If medicine is socialized, the first thing I'm doing is jumping ship, getting an MPH, joining the bureaucracy that does nothing but make money and create meaningless rules, and let the pro-socialists be the ones who provide free health care. I believe in working hard and getting paid for working hard. Working hard and getting nothing is for fools, especially when you get nothing because someone who isn't doing the work is dictating that.
 
If medicine is socialized, the first thing I'm doing is jumping ship, getting an MPH, joining the bureaucracy that does nothing but make money and create meaningless rules, and let the pro-socialists be the ones who provide free health care. I believe in working hard and getting paid for working hard. Working hard and getting nothing is for fools, especially when you get nothing because someone who isn't doing the work is dictating that.

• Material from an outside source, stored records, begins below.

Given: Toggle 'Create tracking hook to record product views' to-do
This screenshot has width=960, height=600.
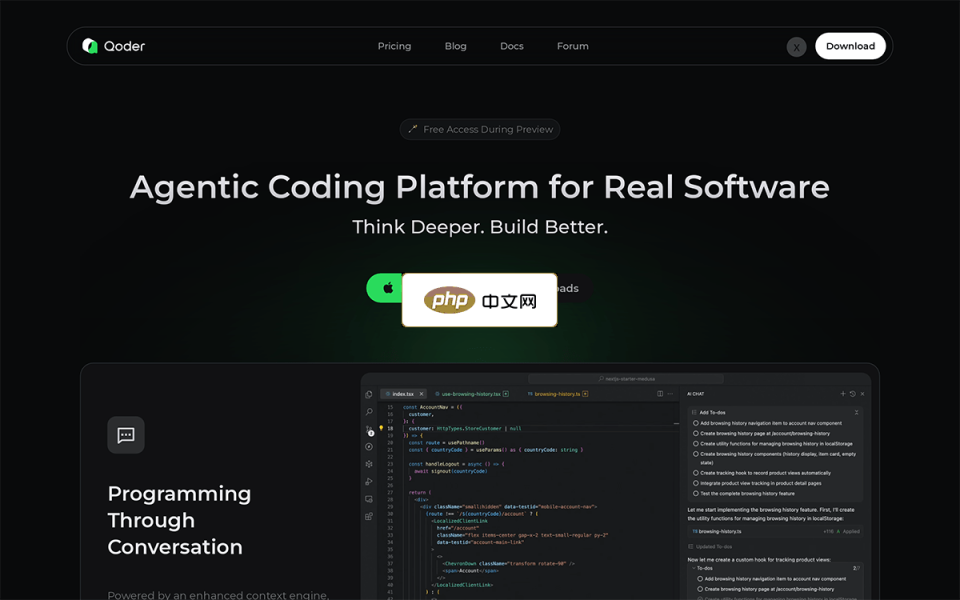Looking at the screenshot, I should [x=696, y=473].
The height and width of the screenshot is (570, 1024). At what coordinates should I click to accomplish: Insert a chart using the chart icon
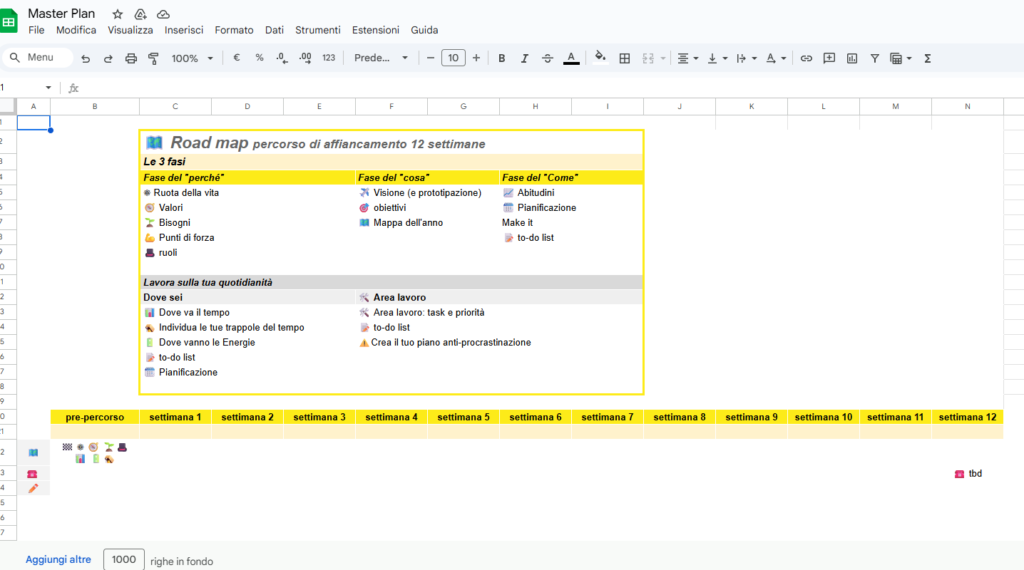(852, 58)
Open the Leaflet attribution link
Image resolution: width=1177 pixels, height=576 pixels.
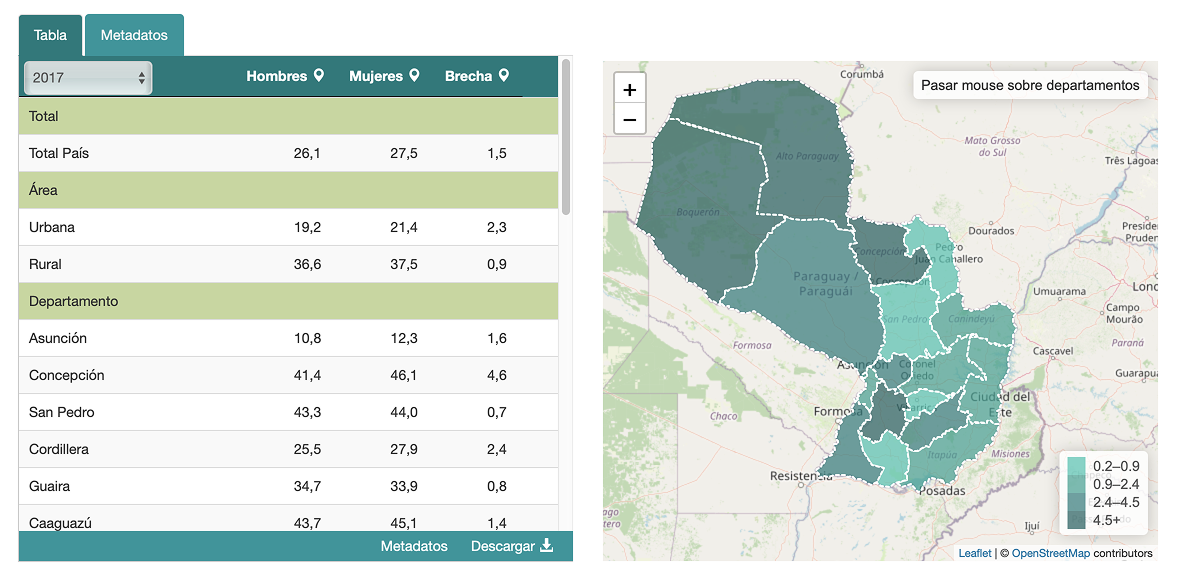pyautogui.click(x=974, y=553)
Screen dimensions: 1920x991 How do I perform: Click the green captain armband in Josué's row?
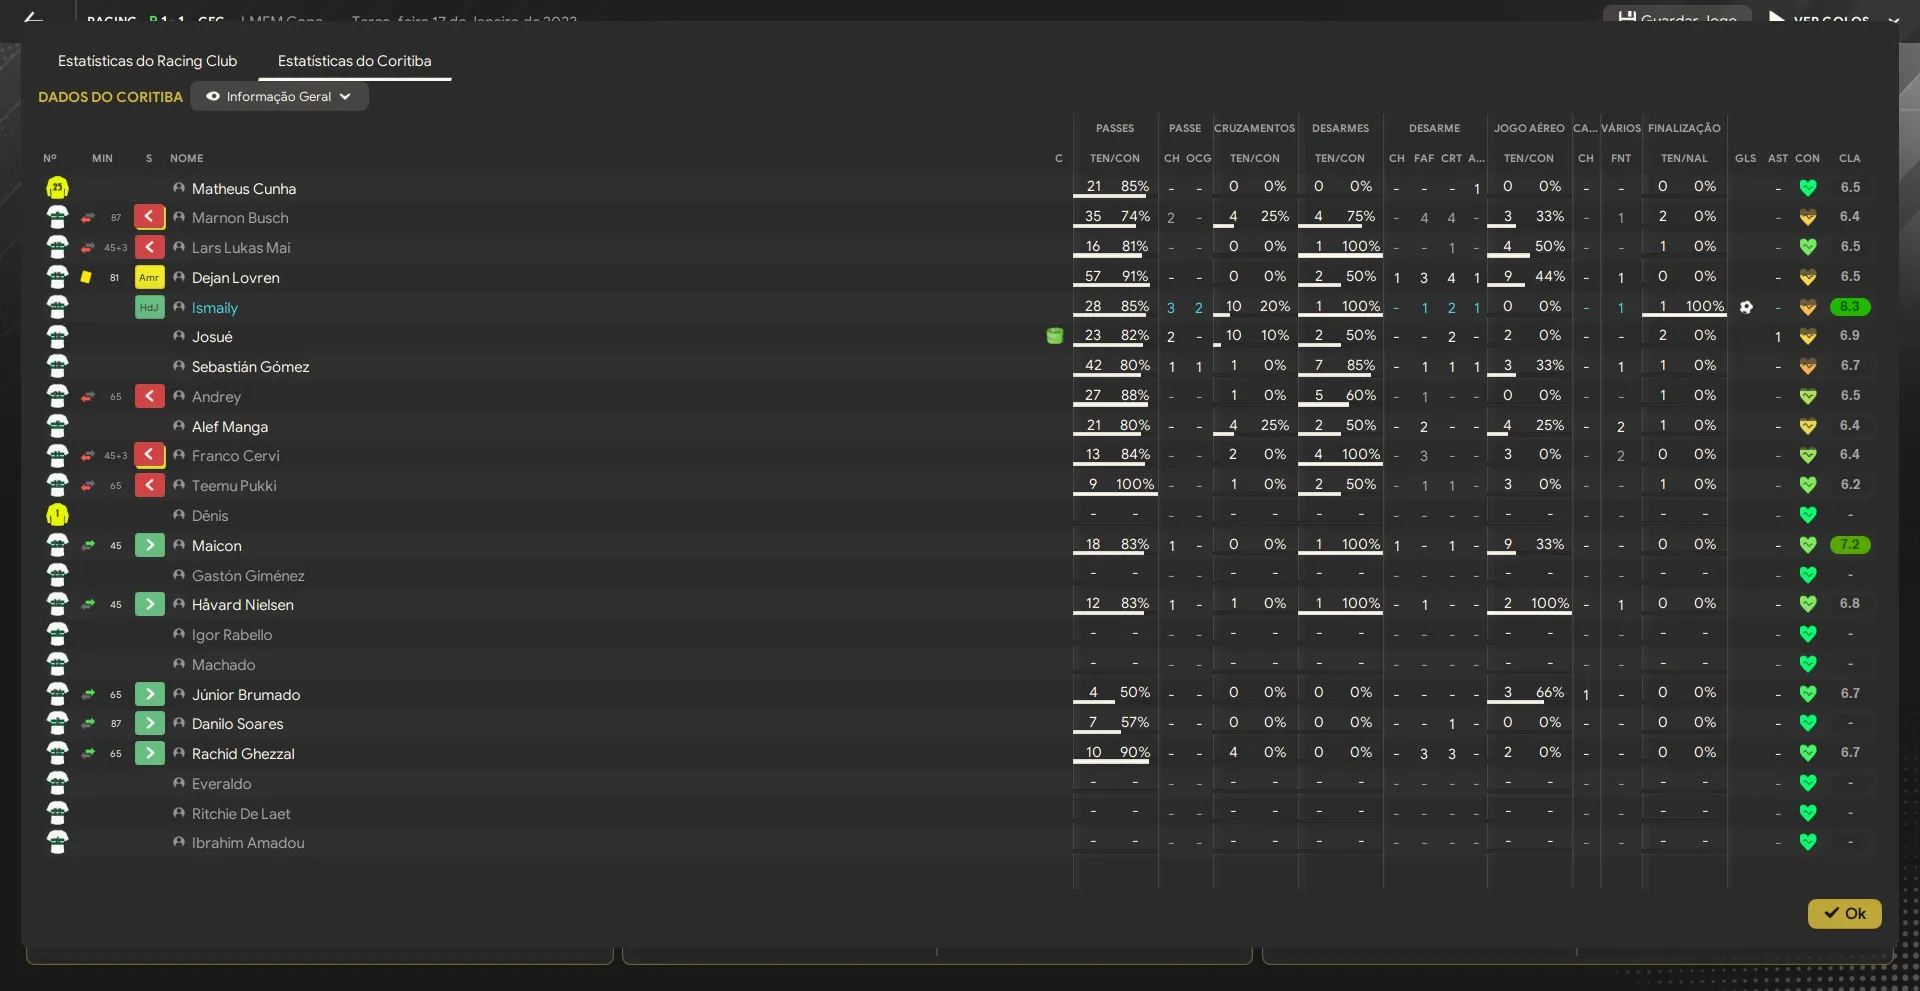pos(1054,336)
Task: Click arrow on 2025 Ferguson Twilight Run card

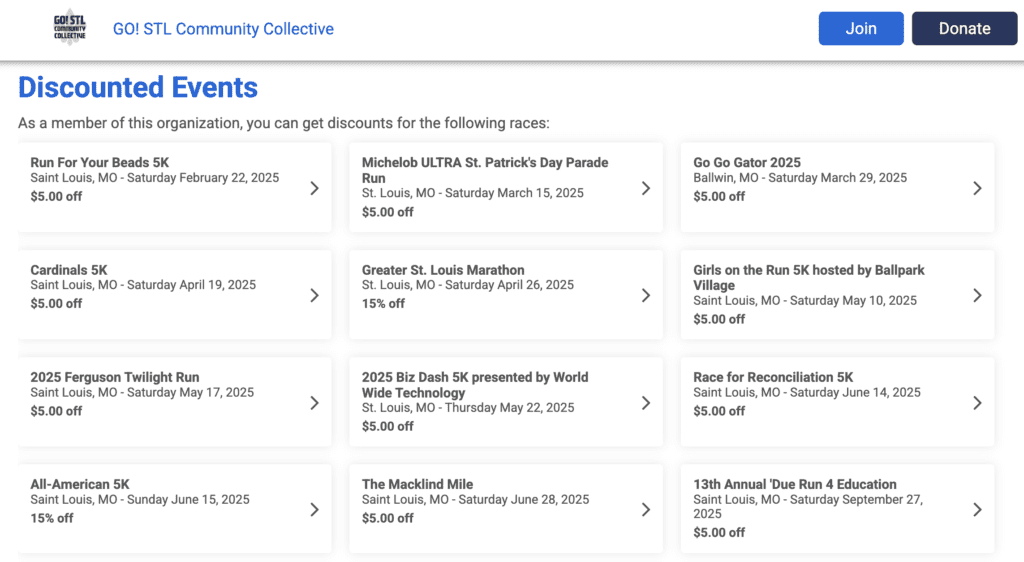Action: 314,403
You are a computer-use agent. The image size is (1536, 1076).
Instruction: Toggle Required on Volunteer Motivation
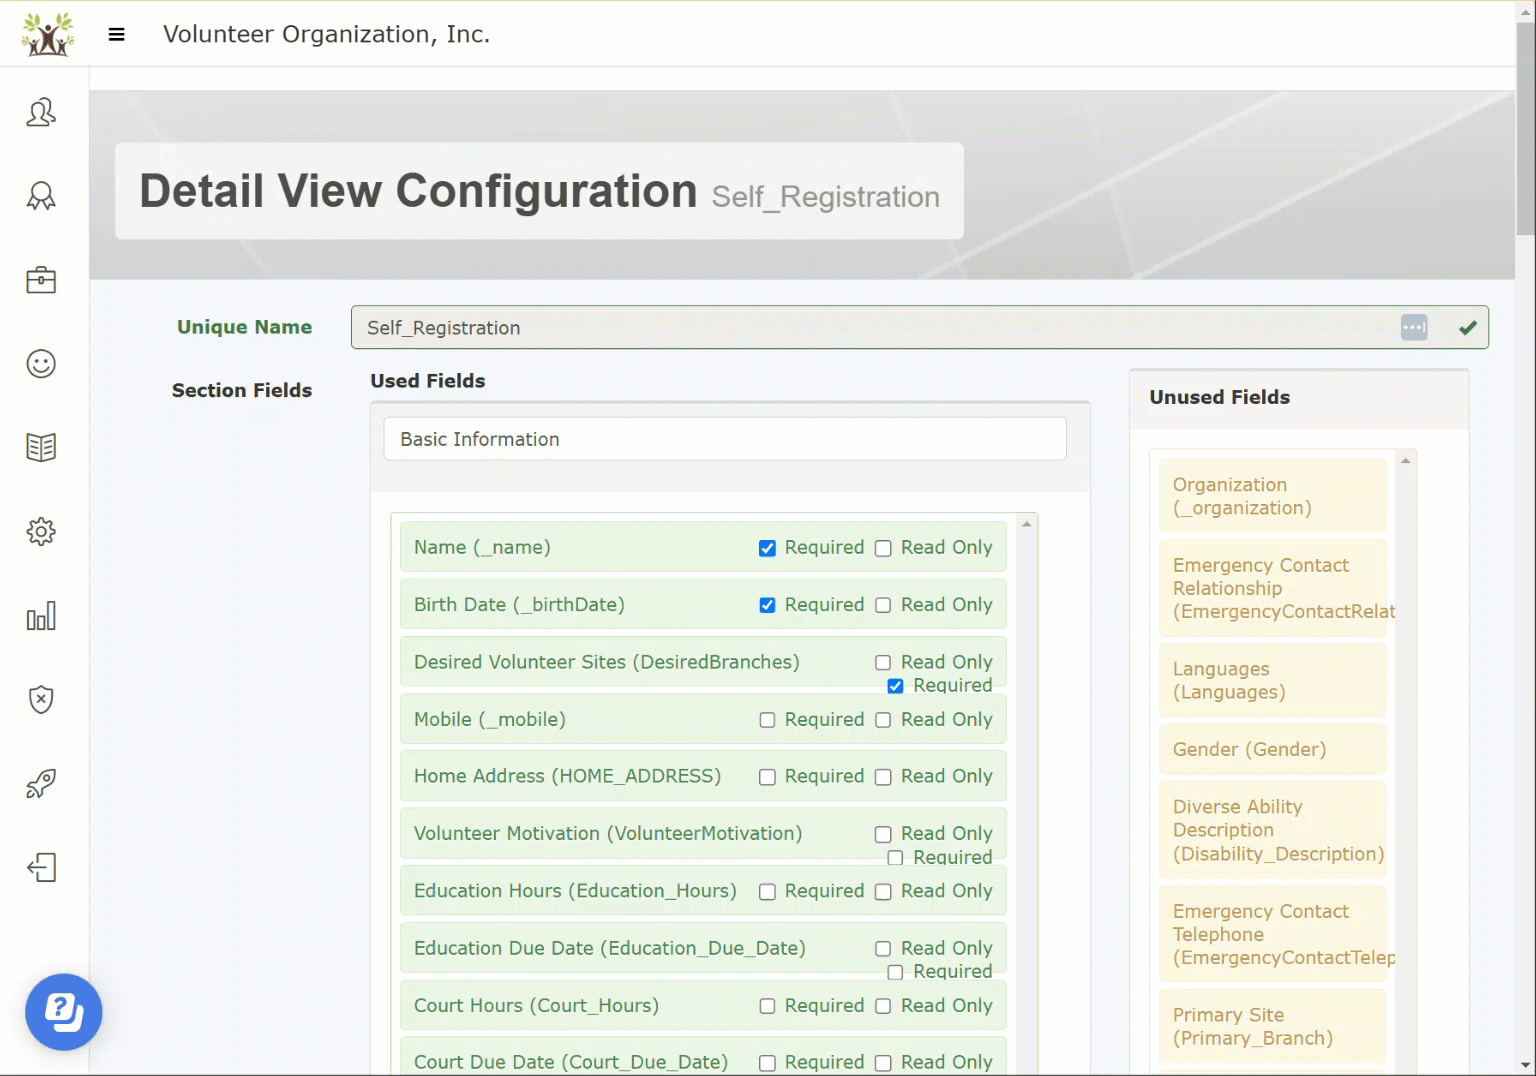point(895,857)
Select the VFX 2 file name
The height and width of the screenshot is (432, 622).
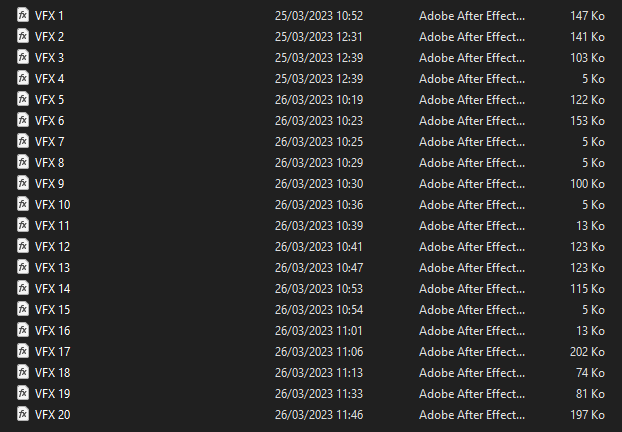pos(49,36)
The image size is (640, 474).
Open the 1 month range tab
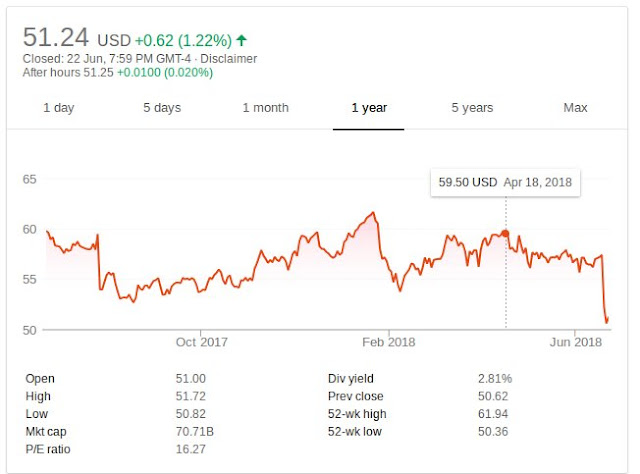(x=265, y=107)
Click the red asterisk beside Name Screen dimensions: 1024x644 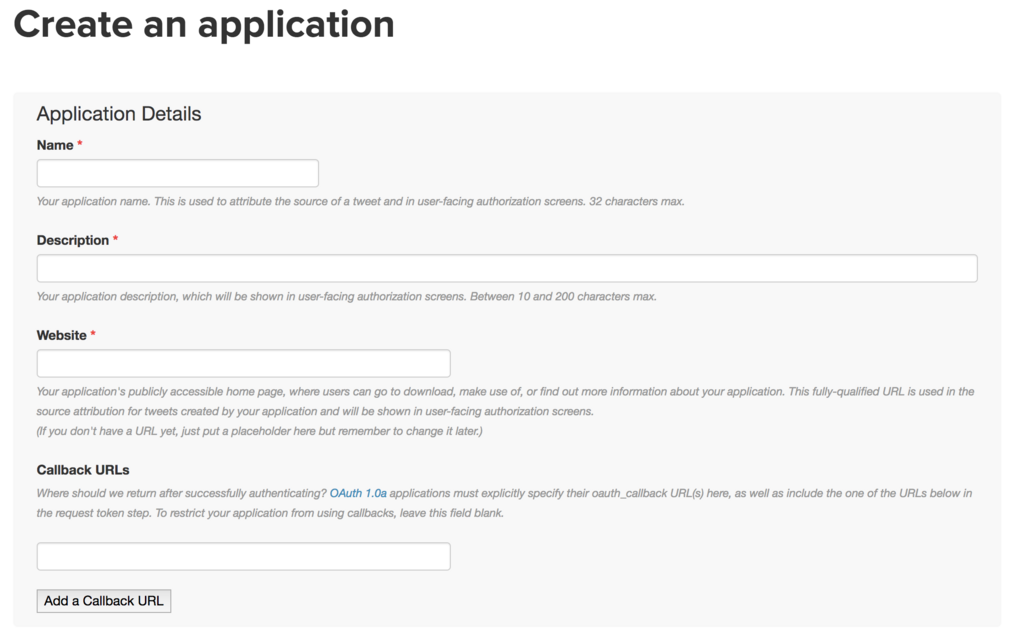tap(80, 145)
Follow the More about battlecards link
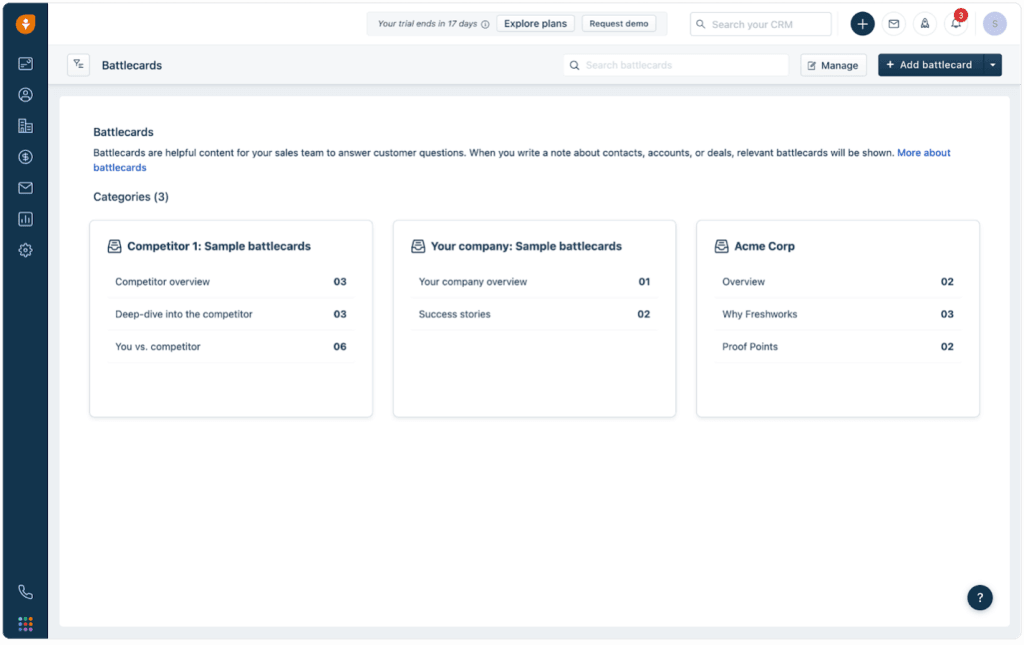This screenshot has width=1024, height=645. [923, 153]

Is this the new if you can't beat them join them. Sort of a If their screwing everyone over then Join them. I bet MPH programs will get a lot more competitive. MPH will be the new radiology or dermatology where people can't understand why it's so competitive. If medicine goes south I whole heartedly support people leaving the field. We can't just keep taking and and saying "Thank you sir can I have another". I'd have a very hard time hanging up my spurs for good. I love Medicine/Surgery and while I have plenty of other interests and a few other talents, I can't see myself completely leaving medicine. I'd wanna go all outpatient and maybe mix a couple of moonlighting jobs in there just enough to stay in the game. I'm sure that's wishful thinking cuz it'll be even more all or none then than it is now.
 
another part of the discussion that it's sometimes overlooked is physicians and their understanding (or lack thereof) of the business side of running a surgical practice, office/clinic, and providing hospital services.

if you look around a community, there may be a few surgeons who practice independently in small 2-4 man /woman shows, and maybe a few 5 person or more groups. so, each of these practices has their own overhead costs. if these practices joined as a multisurgical group, or multispecialty group, they might be able to lower their overhead costs (a group can get a better rate on malpractice then an individual, less office space, less staff), while maintaining the same level of reimbursement... and end up with more profit.

surgeons, as many other physicians do, like individuality. we don't like being told what to do, we like being in control. as such, many physicians don't see the benefits of starting or joining a group. that's not to say that there aren't downsides to a group practice. however, if you're interested in going into a surgical field, but are scared of declining income, a group practice is something to think about.


Sorry...the insurance paid him $110 for each visit according to their own records (I can view all bills submitted against my policy, see what was paid, how much, etc.)

being paid $110 doesn't mean it's $110 in his pocket. given that, by current figures, an efficient primary care practice spends 52-56% of its revenue on overheard costs, then the profit may "only" have been around $60. and if his office is not so efficient, the profit may have been less.